When Nora’s given the opportunity to use the information that she’s got on her father to help catch him and send him to prison, she’s all too eager to tag along with Riggs and Murtaugh. Nora’s inclusion here adds a solid dynamic to the episode as well as providing a new personality for Murtaugh and Riggs to bounce off of while on case. In spite of this fresh blood, all of Nora’s dialogue is pretty melodramatic and self-pitying, which has a tendency to be a drag.

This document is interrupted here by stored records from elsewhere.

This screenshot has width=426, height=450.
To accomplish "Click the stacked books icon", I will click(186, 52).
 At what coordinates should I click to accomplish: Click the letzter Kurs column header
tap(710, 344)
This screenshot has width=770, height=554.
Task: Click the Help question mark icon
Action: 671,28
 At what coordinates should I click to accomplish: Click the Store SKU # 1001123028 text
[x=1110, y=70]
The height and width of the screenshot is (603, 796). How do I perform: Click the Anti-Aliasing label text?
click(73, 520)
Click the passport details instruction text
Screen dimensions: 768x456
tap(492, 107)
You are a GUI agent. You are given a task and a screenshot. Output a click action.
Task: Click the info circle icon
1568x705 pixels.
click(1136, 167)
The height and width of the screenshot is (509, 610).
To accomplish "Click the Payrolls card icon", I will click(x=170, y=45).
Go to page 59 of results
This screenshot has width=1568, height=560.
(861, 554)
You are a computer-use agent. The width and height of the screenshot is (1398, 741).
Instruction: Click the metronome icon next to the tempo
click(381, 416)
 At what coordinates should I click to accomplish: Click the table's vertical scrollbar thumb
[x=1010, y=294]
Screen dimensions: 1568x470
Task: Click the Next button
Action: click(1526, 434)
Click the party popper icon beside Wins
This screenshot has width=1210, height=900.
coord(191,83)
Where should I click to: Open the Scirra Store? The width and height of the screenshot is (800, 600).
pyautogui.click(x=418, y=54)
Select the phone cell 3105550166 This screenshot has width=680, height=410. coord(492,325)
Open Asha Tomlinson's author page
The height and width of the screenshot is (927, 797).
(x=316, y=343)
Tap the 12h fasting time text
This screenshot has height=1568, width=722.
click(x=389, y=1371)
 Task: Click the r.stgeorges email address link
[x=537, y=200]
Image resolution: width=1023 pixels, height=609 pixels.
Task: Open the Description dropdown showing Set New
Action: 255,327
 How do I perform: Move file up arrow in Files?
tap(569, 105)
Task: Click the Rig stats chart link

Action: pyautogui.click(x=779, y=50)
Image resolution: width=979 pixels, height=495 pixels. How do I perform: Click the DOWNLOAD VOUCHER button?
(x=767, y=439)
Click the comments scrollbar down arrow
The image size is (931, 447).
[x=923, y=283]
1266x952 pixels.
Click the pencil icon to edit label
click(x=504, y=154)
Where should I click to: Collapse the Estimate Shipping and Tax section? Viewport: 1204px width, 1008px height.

Speaking of self-pity, Avery returns from his absence last episode and is in serious need of saving face and earning respect. He continues to be stuck on thin ice, all while Riggs and Murtaugh are not very concerned over changing their ways. It’s pretty damn funny though that Avery thinks that the disciplinary conference that he was spending time at was actually a good thing and a step towards promotion. Oh, Avery. Perhaps some of the reprimanding that he’s getting is warranted, after all.
“Flight Risk” manages to pleasantly defy expectations by having the LAPD catching Cooper halfway through the episode rather than leaving it for the final act. Due to Cooper’s capture happening fairly early into things, the episode is able to spend a lot more time on what Cooper stole and why people are trying to kill him over it. This also highlights a lot of parallels between Nora’s messed up family and Riggs’ as the two try to outdo each other over whose family tree has more broken branches.
The episode continues this strong trend of breaking rules and throwing out the script by maintaining its relentless pace. “Flight Risk” toys with both the audience and Nora’s perception of whether her father is actually dying or not, keeping the truth close to its chest. The location of the crucial briefcase that everyone is searching for (it’s full of diamonds, by the way) is equally in flux and it’s unclear if Cooper has this treasure or not. Add to that some violent kidnapping and everyone having a gun pointed at their heads in this one and it all amounts to one of Lethal Weapon’s more surprising, chaotic installments.
“Flight Risk” provides the right balance of an action-packed case with enlightening character study and still crams in two crazy shootouts. The second of these is so insane that it features a bullet POV angle as Riggs takes a sniper shot that goes through Santos’ open arms and dismantles a briefcase. It’s an absolutely ridiculous moment, but it’s also the coolest part of the episode. It’s also just encouraging to see that the episode’s big twist wasn’t that Nora and her father were secretly working together all along. That “surprise” is far too overdone. “Flight Risk” tells the audience that they’re never too old for big, fluffy things, but it also reminds them that unpredictable chaos is still a lot of fun, too.